Security conference to shine spotlight on risk and compliance
- Cyber Security Malaysia Awards, Conference and Exhibition (CSM-ACE) 2012 set to take area from Nov 6-7
- Main intention to raise attention and blessings of securing security certification for nearby ICT products and services
CYBER Security Malaysia has released the Cyber Security Malaysia Awards, Conference and Exhibition (CSM-ACE) 2012, set to take region from Nov 6-7 along side the World Innovation Forum Kuala Lumpur (WIFKL) 2012.
Cyber Security Malaysia (CSM) is the countrywide cyber safety professional below the Ministry of Science, Technology and Innovation (MOSTI).
Themed ‘Cyber Security Risk & Compliance for Economic Transformation,' the occasion objectives to provide a platform for authorities businesses and increase the attention of obligatory compliance of facts protection standards.
CSM appearing leader govt officer Zahri Yunos (percent, center) stated the key goal for CSM-ACE 2012 is to nurture a sturdy lifestyle of cyber safety awareness, specially among facts and communications generation (ICT) customers specifically inside the Critical National Information Infrastructure (CNII) sectors.

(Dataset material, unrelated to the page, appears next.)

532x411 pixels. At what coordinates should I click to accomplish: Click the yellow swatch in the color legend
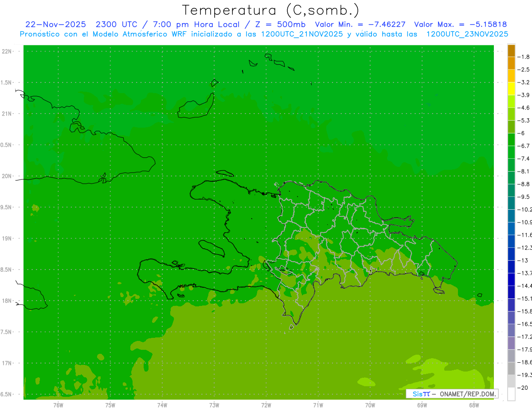point(511,89)
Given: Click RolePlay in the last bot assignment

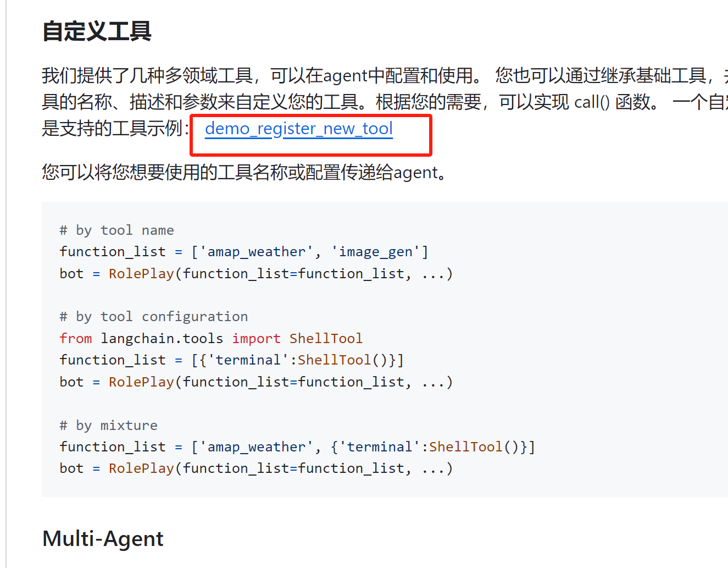Looking at the screenshot, I should point(141,468).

There are 10 CNII sectors under the National Cyber Security Policy: National Defense & Security, Banking & Finance, Information & Communication, Energy, Transportation, Water, Health Services, Government, Emergency Services and Food & Agriculture.
According to CSM, the alarming upward push of premeditated assaults which includes disbursed denial-of-carrier (DDoS) attacks and superior chronic attacks (APT) with probably catastrophic outcomes to interdependent community and facts structures throughout the globe has demanded that giant attention be paid to protection initiatives.
Cost of certification
Cyber protection has been diagnosed as a capacity sector for boom underneath the National Transformation Program (NTP). Razman Azrai Zainudin (above p.c, right), CSM's vp of Corporate Planning & Strategy, said that one manner of accomplishing this boom become through the adoption and promotion of safety requirements.
Razman highlighted the Malaysian Common Criteria Evaluation and Certification (MyCC) Scheme, which evaluates and certifies the safety functionality inside ICT products against ISO/IEC 15408 general that is referred to as Common Criteria (CC).
The method used inside the evaluation is also a diagnosed trendy known as Common Evaluation Methodology (CEM) or ISO/IEC 18045.
“Malaysia is the best country in the vicinity which currently gives this, and it's far a less expensive method to undergo due to the foreign exchange rate versus getting the certification in nations inclusive of the USA or United Kingdom,” he said, including that queries had been received from agencies distant places searching for to apply for certification.
Razman said that there are presently 21 neighborhood agencies which have gone through and been granted CC certification for their products, but there are nevertheless many agencies with eligible merchandise that have yet to use for certification.
He additionally added that the present day country of right documentation for IT products stays lacking in the country.
When asked why so few neighborhood companies have carried out for certification, Razman pointed to a couple of reasons.
“First I agree with is the reality that the MyCC scheme is still pretty low profile, as we handiest launched it in 2010. The 2nd and larger barrier is the cost factor,” he stated.
During the preliminary rollout of the MyCC Scheme, the authorities had set aside budget to subsidize local businesses who wished to get certified, but the ‘promotion’ is no longer in region.
While the certification costs vary, CSM shared that the ballpark determine for Evaluation Assurance Level 1 is set RM100,000 and for Level 2 RM200,000 and so forth.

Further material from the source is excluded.